Uitspraak
1.De procedure
Bij de mondelinge behandeling zijn verzoekster en de gewraakte rechter niet verschenen. Belanghebbende [A] is evenmin verschenen.
Rechtbank Midden-Nederland
In deze wrakingszaak heeft de Rechtbank Midden-Nederland op 16 september 2022 uitspraak gedaan op een verzoek tot wraking van mr. D.C.P.M. Straver. Het wrakingsverzoek werd ingediend door verzoekster, die stelde dat de rechter zich ten onrechte bevoegd achtte om te oordelen in haar zaak, terwijl zij van mening was dat de notaris bevoegd was. Verzoekster had eerder al een wrakingsverzoek ingediend, maar was daarin niet-ontvankelijk verklaard. Tijdens de behandeling van het wrakingsverzoek op 2 september 2022 waren zowel verzoekster als de gewraakte rechter niet aanwezig, evenals een andere belanghebbende.

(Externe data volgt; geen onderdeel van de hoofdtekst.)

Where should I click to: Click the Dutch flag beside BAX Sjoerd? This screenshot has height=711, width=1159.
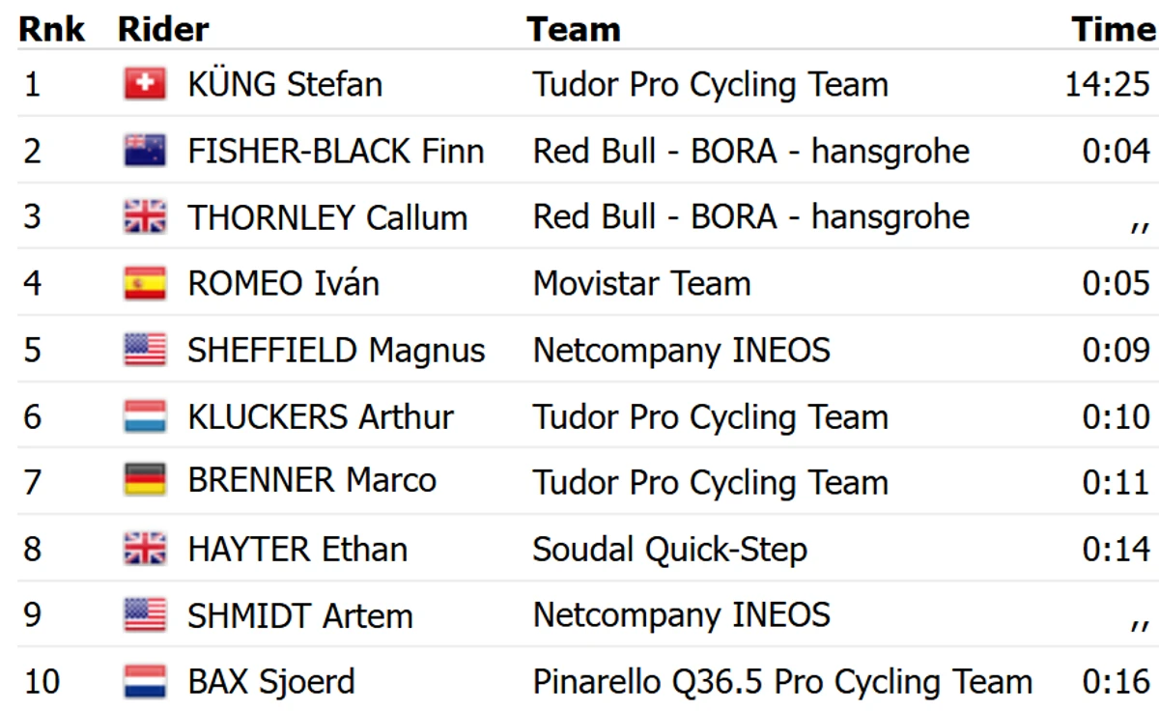tap(145, 681)
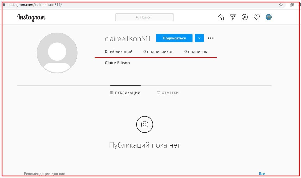Expand the dropdown arrow next to Подписаться

pos(199,38)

De wrakingskamer heeft in haar beoordeling vastgesteld dat het betwisten van de bevoegdheid van de rechter op zichzelf geen grond voor wraking kan opleveren. De wrakingskamer benadrukte dat de onpartijdigheid van de rechter moet worden aangetoond door feiten of omstandigheden die een gerechtvaardigd vermoeden van partijdigheid kunnen onderbouwen. In dit geval was er geen sprake van zodanige feiten of omstandigheden die de vrees voor partijdigheid objectief gerechtvaardigd maakten.

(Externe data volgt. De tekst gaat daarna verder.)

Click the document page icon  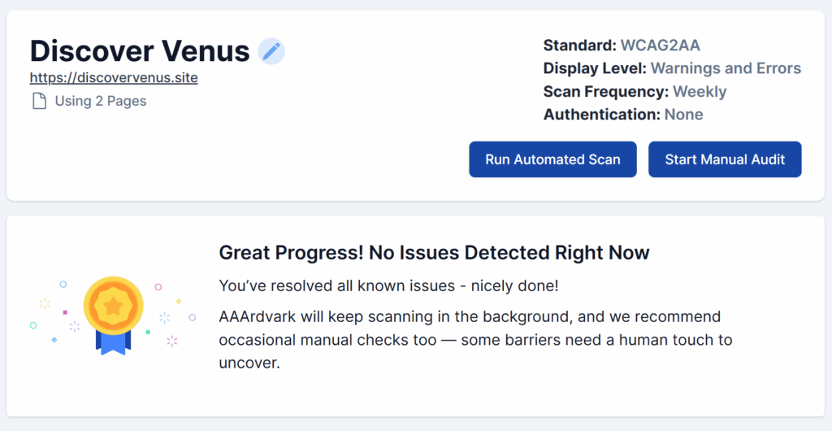39,102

De wrakingskamer heeft daarom verzoekster niet-ontvankelijk verklaard in haar verzoek en bepaald dat de procedure met zaaknummer 9931309 UC EXPL 22-4049 moet worden voortgezet in de stand waarin deze zich bevond op het moment van de schorsing. De beslissing is openbaar uitgesproken en er staat geen rechtsmiddel open tegen deze uitspraak.